Add a knowledge source

In your agent app, open the Knowledge tab and click Add Knowledge. Give it a name and description — the description helps the agent decide when to query this source versus another.

Each agent app can have multiple knowledge bases. The agent queries each one independently and combines the results.

Source types

Web URLs

Index one or more public URLs. Helix fetches and chunks the page content.

source:
  web:
    urls:
      - https://docs.example.com/
      - https://blog.example.com/release-notes

Enable Crawler to follow links recursively:

source:
  web:
    urls:
      - https://docs.example.com/
    crawler:
      enabled: true
      max_depth: 3        # link depth from the seed URL
      max_pages: 200      # hard cap on pages fetched
      readability: true   # strip nav/footer noise, keep article body

For password-protected sites:

source:
  web:
    urls:
      - https://intranet.example.com/
    auth:
      username: ${INTRANET_USER}
      password: ${INTRANET_PASS}

File uploads

Drag-and-drop or browse files in the Knowledge tab. Supported formats: PDF, DOCX, PPTX, XLSX, CSV, Markdown, plain text.

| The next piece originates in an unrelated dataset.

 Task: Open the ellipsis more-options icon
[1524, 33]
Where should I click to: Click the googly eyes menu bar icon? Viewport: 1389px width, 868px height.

Uploaded files go into the agent's Helix Drive storage and are indexed immediately.

Helix Drive path

Reference a folder already in Helix Drive (the built-in file storage):

source:
  helix_drive:
    path: /my-team/product-docs

S3

source:
  s3:
    bucket: my-company-docs
    path: knowledge-base/         # prefix, optional

Helix uses the AWS credentials configured in your installation. For Helix Cloud, contact support to configure S3 access.

Google Cloud Storage

source:
  gcs:
    bucket: my-company-docs
    path: knowledge-base/

SharePoint

source:
  sharepoint:
    site_id: <sharepoint-site-id>
    drive_id: <drive-id>          # optional; defaults to the default drive
    folder_path: /Documentation   # optional
    oauth_provider_id: <your-sharepoint-oauth-provider>
    filter_extensions:
      - .pdf
      - .docx
    recursive: true

SharePoint requires an OAuth provider configured under Organisation → OAuth Connections.

Inline text

For small, stable content that doesn't need an external source:

source:
  text: |
    Our return policy: items may be returned within 30 days
    with a receipt for a full refund...

Vision RAG

By default, Helix indexes the text content of documents. Enable Vision to also index images and scanned PDFs using a multimodal embedding model:

rag_settings:
  enable_vision: true

With vision enabled, the agent can answer questions about diagrams, screenshots, charts, and scanned pages that contain no machine-readable text.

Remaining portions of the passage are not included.